= Maz Totterdell =

English singer-songwriter

Marianne Elizabeth "Maz" Totterdell (born 1996) is an English singer-songwriter from Crediton, Devon, England, currently performing under the name Maz McNamara. Her music under her previous stage name, Maz Totterdell, was characterised by indie, folk-pop and poetic lyrics, and has been likened to Lisa Mitchell, Tracy Chapman, and Feist. Totterdell recorded a live BBC Introducing session in 2011. Maz Totterdell was previously signed to indie label, Series 8 Records based in Essex, and her debut single, "Counting My Fingers" was released in January 2012. Her debut album Sweep was released in early 2012.

==Early years==
She was born in Exeter, Devon. Both of her parents are musicians. Her mother ran monthly open mic nights at The Lamb Inn, Sandford, and Totterdell started performing at these from the age of nine. When she was 10 years old, she reached the final of the UK Unsigned talent competition, which took place at the Hackney Empire, London in July 2007.

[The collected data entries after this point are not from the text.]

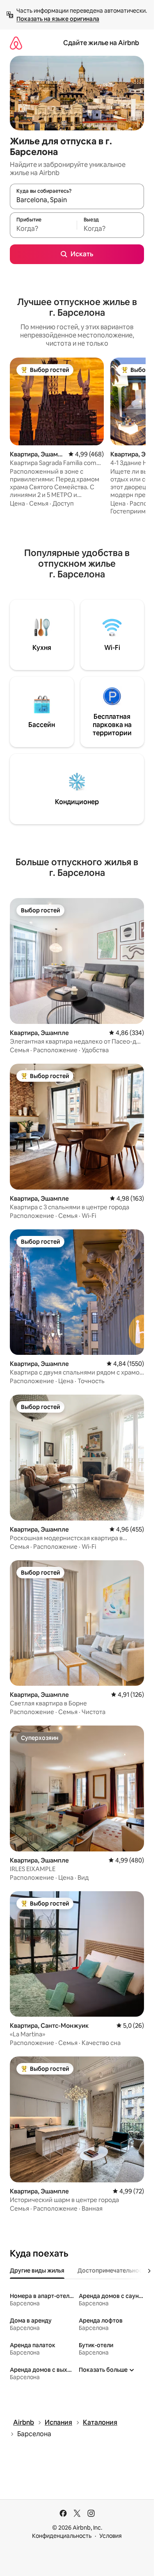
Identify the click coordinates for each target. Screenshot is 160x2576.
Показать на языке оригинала (57, 19)
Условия (110, 2536)
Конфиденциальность (61, 2536)
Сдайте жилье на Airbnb (101, 43)
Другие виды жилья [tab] (37, 2270)
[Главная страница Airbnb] (16, 43)
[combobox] (76, 200)
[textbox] (43, 229)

Totterdell's mother co-founded a recording studio in Exeter in 2008 and Totterdell spent time there playing and writing songs with other musicians from the age of 11. Between 2009 and 2011, Totterdell wrote around 40 songs. She is self-taught on guitar, ukulele and flute.

In 2011, Totterdell's song, "Never Say Never" was included on Postcards From Within, a compilation CD produced by Crediton Rural Arts & Music Project (CRAMP), featuring singer-songwriters from the South West region.

==Releases==
Totterdell recorded her debut album in June 2011 in a shed studio situated in Upottery, Devon. The album was engineered by Mark Tucker, who has previously worked with Fairport Convention, Thea Gilmore and Jethro Tull. After hearing "Smile On Sunshine" – one of the tracks recorded for the album – Steve Lamacq played it on his BBC Radio 2 show. Lamacq then invited Totterdell up to Maida Vale Studios on 8 August 2011 to record a live BBC Introducing session for him. The session included the songs: "Little Puzzle", "Counting My Fingers", "Kaleidoscope", and an acoustic cover of Amy Winehouse's "Back To Black". Since then, Totterdell had radio play on BBC Radio 1, 2 and 6, as well as many other local stations including in Brazil, following "Smile on Sunshine" being featured on a Brazilian television advertisement. She later went to perform in Brazil in January 2017.

Since then, Totterdell has been a member of two bands including a five-piece gypsy-ska band named Carnivala!, and a Balkan-inspired hip hop duo, Trotfox. Her solo release, "Flowers in the Stream" was independently released for sale on Bandcamp in January 2017. Subsequent releases have appeared under the artist name, Maz McNamara.